Dutch Court Says Linking Can Be A Form of Copyright Infringement
from the seems-a-bit-extreme dept
A somewhat troubling ruling has come out of a court in the Netherlands, where it has found that linking to infringing content could be infringing itself, if certain conditions are met (which they were in this case). The key part here was that the site that was sued was linking to material first, and thus revealing it to the world… even though it does not appear that the site in question uploaded or hosted the content. This is troubling for a variety of reasons which we’ll get to, but first the background of the case.
A Dutch television presenter, Britt Dekker, did a nude photoshoot for Playboy, and a bunch of the images leaked ahead of the December, 2011 release of the magazine. A website called GeenStijl.nl had a story about it, and included a link to a zip file that contained all the images that had been uploaded to the cyberlocker FileFactory.com. Playboy had the file taken down from FileFactory, and GeenStijl linked again to the same images on Imageshack. And from there a game of whac-a-mole followed with Playboy having the images taken down, but the images quickly spread all over the place. For what it’s worth, at the time, there was a lot of speculation that Playboy itself had leaked the images to build up buzz.
Either way, GeenStijl got sued for copyright infringement — and they responded by pointing out that they just linked to the content. The court put forth a three pronged test, and found that GeenStijl, even with just links, met the criteria for infringement. As explained on the FutureOfCopyright site (linked above):
The court considered if the publishing of the hyperlinks by GeenStijl.nl constituted a publication (Dutch: ‘openbaarmaking’) as defined in article 12 of the Dutch Copyright Act. In principle, placing a hyperlink on a website is not a publication, unless three criteria are met: there must be an intervention, a new audience and profit.
- Intervention: The leaked pictures of Britt Dekker were stored on FileFactory.com, a cloud service to store files and share them with others. However, these files can’t be found through search engines, only users with the exact URL have access to the files. The URL to the file with the leaked pictures was publicly unknown, until GeenStijl.nl made it available to its large audience by publishing an article about it, the court says. Therefore, the actions of GeenStijl.nl are an intervention, according to the court. Without this intervention, the public wouldn’t have had access to the pictures before their official publication in Playboy.

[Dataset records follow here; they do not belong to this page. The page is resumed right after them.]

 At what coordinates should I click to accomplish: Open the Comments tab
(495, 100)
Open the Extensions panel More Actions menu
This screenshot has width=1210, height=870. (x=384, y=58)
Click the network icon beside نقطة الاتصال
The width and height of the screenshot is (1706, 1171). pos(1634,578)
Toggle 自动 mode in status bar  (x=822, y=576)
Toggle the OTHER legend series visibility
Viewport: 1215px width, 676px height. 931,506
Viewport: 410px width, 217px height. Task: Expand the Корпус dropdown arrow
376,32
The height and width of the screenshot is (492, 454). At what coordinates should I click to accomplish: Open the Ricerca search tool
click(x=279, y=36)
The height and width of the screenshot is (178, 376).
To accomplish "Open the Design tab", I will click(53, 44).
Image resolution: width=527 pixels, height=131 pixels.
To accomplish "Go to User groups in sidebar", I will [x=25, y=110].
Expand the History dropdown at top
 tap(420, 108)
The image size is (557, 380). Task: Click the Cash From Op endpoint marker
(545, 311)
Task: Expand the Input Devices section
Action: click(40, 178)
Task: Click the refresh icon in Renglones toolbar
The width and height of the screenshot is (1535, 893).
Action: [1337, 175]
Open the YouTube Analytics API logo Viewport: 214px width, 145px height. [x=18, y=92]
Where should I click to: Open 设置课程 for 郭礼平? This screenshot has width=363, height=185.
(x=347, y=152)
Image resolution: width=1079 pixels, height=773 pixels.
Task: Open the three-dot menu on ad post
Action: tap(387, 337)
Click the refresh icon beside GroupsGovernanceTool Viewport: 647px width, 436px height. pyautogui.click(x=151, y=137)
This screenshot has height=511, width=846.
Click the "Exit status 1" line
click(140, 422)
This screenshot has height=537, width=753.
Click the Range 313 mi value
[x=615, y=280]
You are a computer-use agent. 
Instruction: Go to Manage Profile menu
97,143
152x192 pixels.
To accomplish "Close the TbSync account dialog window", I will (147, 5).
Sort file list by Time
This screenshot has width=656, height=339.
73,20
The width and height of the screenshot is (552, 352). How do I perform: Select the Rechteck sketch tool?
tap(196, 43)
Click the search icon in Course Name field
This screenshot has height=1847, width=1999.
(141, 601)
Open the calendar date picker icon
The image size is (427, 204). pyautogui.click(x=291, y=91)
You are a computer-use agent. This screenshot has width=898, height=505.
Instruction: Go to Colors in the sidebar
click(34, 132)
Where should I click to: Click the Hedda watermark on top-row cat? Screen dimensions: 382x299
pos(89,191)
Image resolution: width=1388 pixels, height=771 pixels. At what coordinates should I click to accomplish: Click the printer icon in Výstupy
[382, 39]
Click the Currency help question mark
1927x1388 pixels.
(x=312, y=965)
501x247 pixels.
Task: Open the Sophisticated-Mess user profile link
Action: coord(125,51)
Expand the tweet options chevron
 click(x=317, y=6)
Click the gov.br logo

- New audience: According to the court, there wasn’t an audience for the pictures before GeenStijl.nl published its article.
- Profit: By publishing the URL to the pictures, GeenStijl.nl had the unmistakable intention to attract more visitors, the court states. With success: in 2011, the article about Dekker was the best viewed topic on GeenStijl.nl, according to the statistics.
By my reading, all three of the prongs of the test, as presented here, are somewhat problematic. The reasoning on the first prong — intervention — just doesn’t seem right. The claim that “the public wouldn’t have had access” but for the link on GeenStijl isn’t true. They did have access since the files were already on the cyberlocker. GeenStijl perhaps made it a lot more widely known, but at this point you’re arguing about whether or not it’s legal to make a factual statement. Did the photos exist on a cyberlocker? Yes. Saying so shouldn’t be infringing.
The second prong really just seems like a repeat of the first prong. The entire argument that seems to have convinced the court is that GeenStijl was the first to link to the content. Under US law you face much more liability for leaking “pre-release” material, so you could argue that this is a similar situation in the Netherlands, but again, it’s not GeenStijl “leaking” the material. They’re acting as a journalist, telling people such content exists.
The final prong is completely useless. Basically it seems to say that because the article was popular, that’s evidence for infringement. I can’t see how that makes any sense at all. If GeenStijl was, for example, selling access to the images, then there’s a much stronger argument of “profit.” But just saying that because the site got a lot of traffic, they profited seems like a dangerous precedent.
The Future of Copyright article mentions the cases against FTD as being similar, but I’m not sure that’s true. While a lower court had found FTD guilty for linking, on appeal it was said that links weren’t the problem, it was the promoting of uploads that got FTD in trouble.
Either way, it’s of little surprise that Tim Kuik, the head of the Dutch anti-piracy group BREIN, is cheering on this ruling, suggesting that this case will be useful in other efforts to go after sites that link to infringing content. Of course, given the specific nature of the ruling, including how much of it seemed to rely on the fact that GeenStijl was the first to somehow create an audience for these images, I do wonder if it really has that much value for BREIN in those types of cases. Similarly, it may be a bit exaggerated to claim — as GeenStijl did in response to the ruling — that the ruling outlaws Google. Again, the ruling does appear to be highly fact-specific.
It is a troubling ruling for a number of reasons. Merely setting up the precedent that a link itself is infringement has all sorts of problematic implications. But the highly specific details associated with the ruling, especially the reliance on being the first to publish the link, at least suggests that this has limited value as a wider precedent.